Retype each of the entries below line for line, changing no character, and leave the pictures out.

Pointing records for screenshots and pages:
——

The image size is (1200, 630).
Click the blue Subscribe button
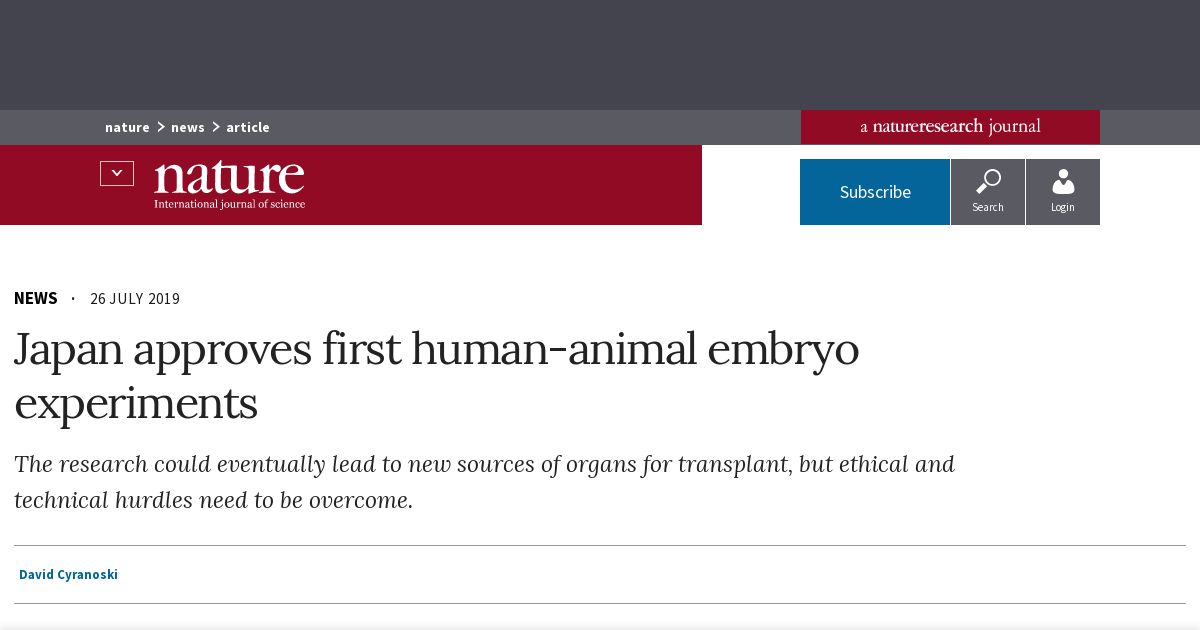tap(875, 192)
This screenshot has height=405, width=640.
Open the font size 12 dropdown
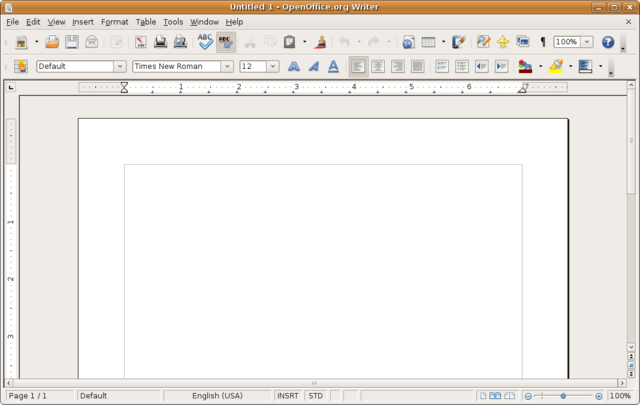click(x=272, y=67)
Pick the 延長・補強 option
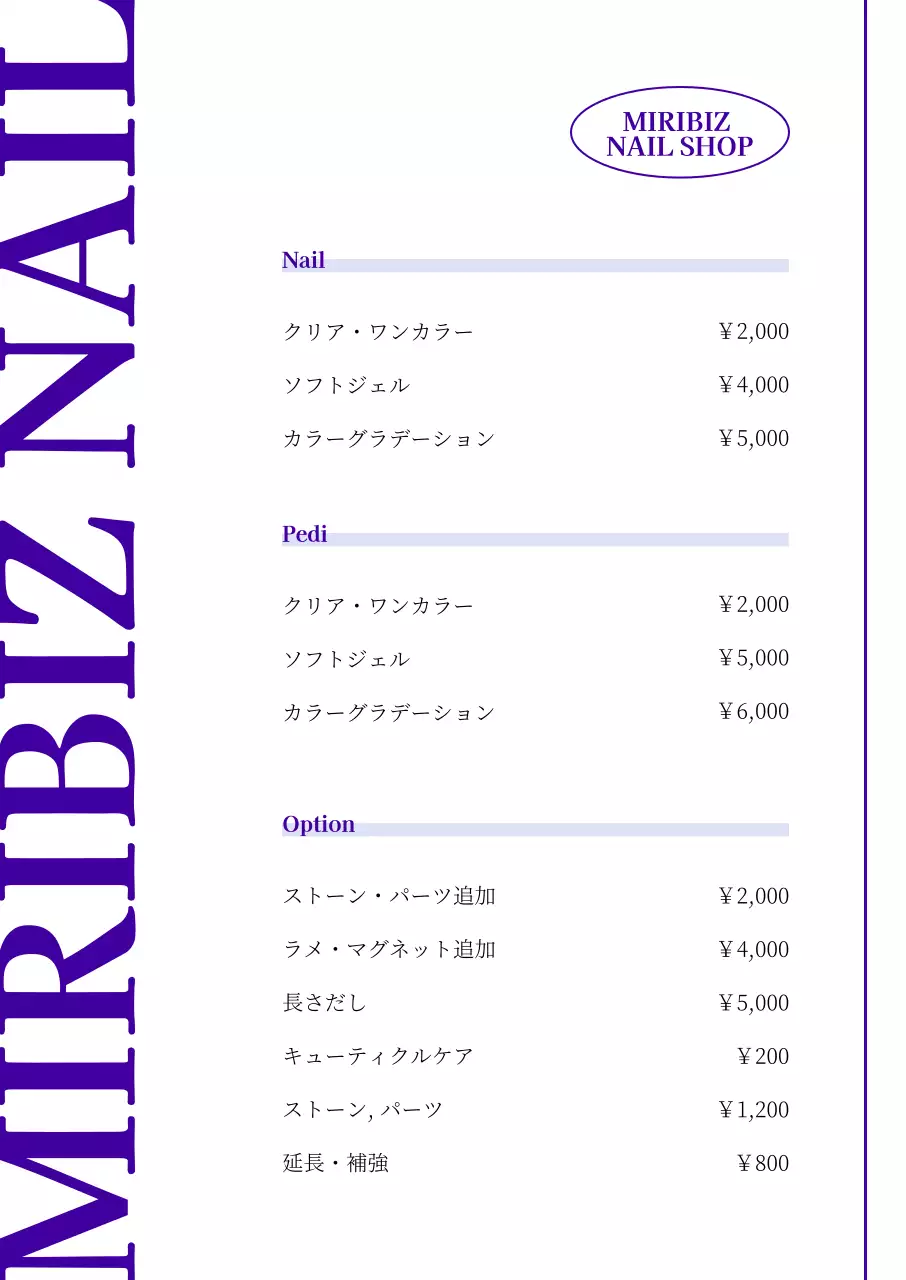This screenshot has height=1280, width=906. (x=335, y=1163)
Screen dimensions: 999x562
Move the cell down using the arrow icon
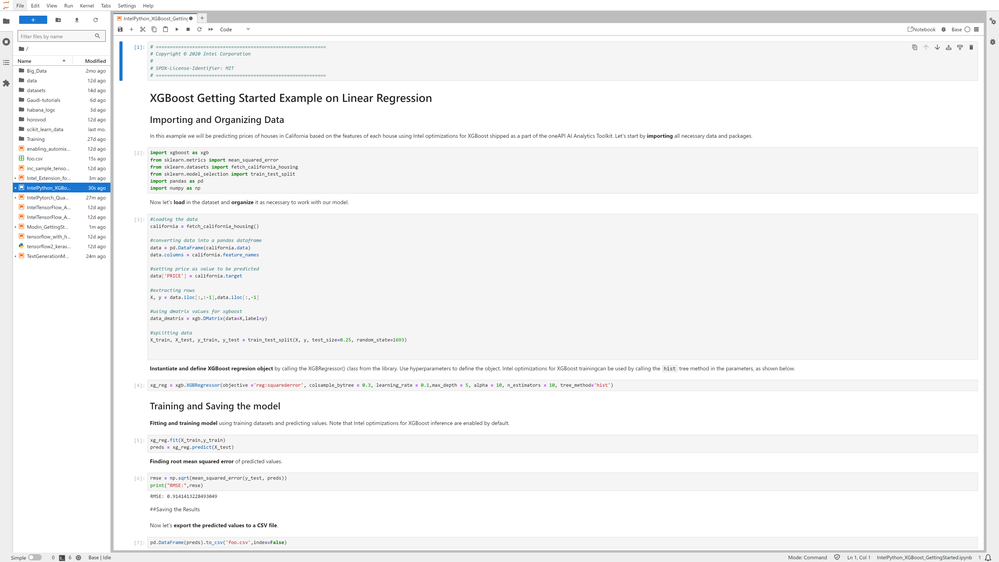pos(937,47)
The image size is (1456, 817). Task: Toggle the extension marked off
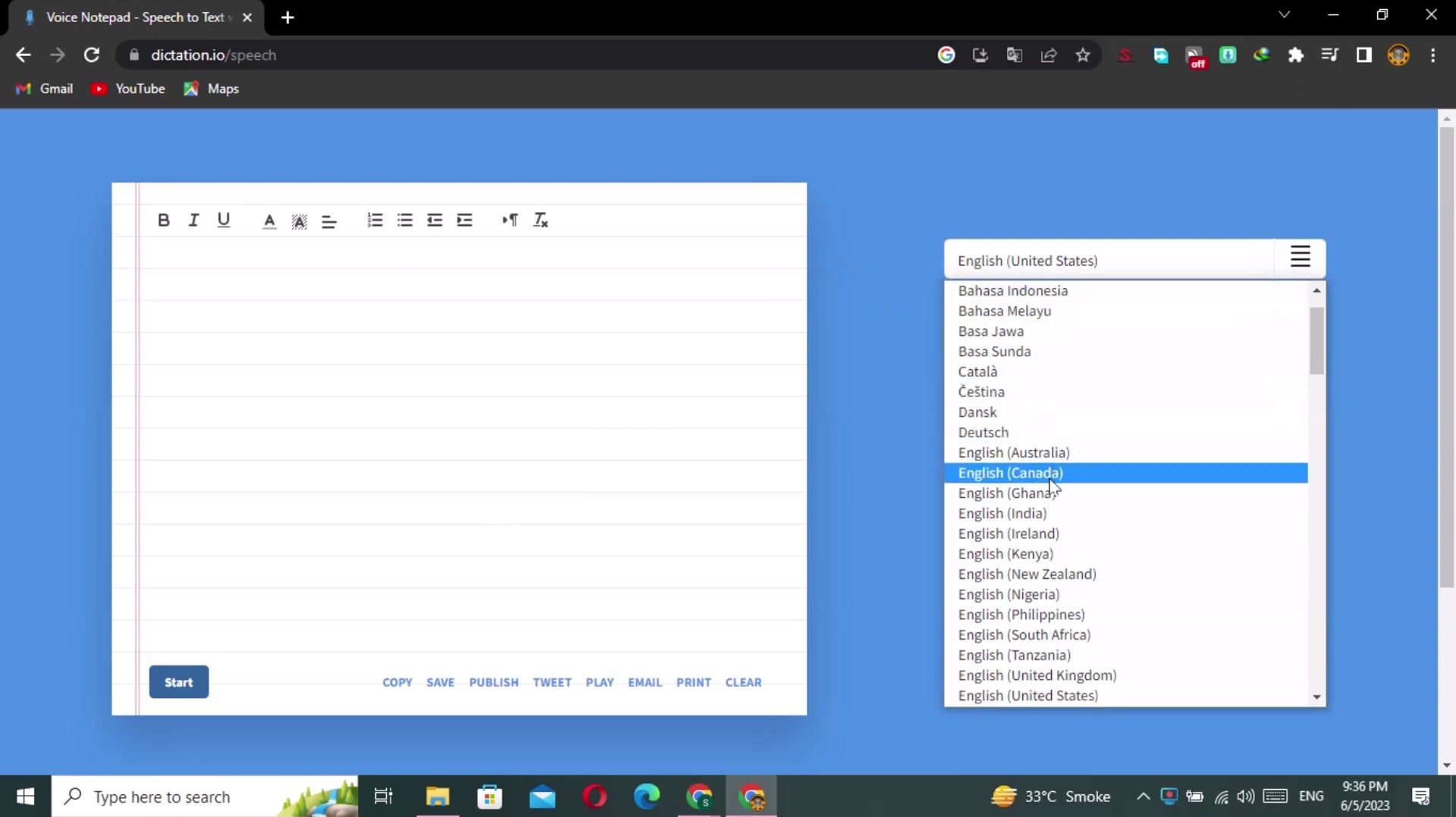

——

- [Exercise response]
The image size is (1200, 630).
Click the blue Subscribe button
tap(875, 192)
This screenshot has height=405, width=640.
Open the font size 12 dropdown
click(x=272, y=67)
Pick the 延長・補強 option
This screenshot has height=1280, width=906. (x=335, y=1163)
Screen dimensions: 999x562
Move the cell down using the arrow icon
pos(937,47)
The image size is (1456, 817). Task: Toggle the extension marked off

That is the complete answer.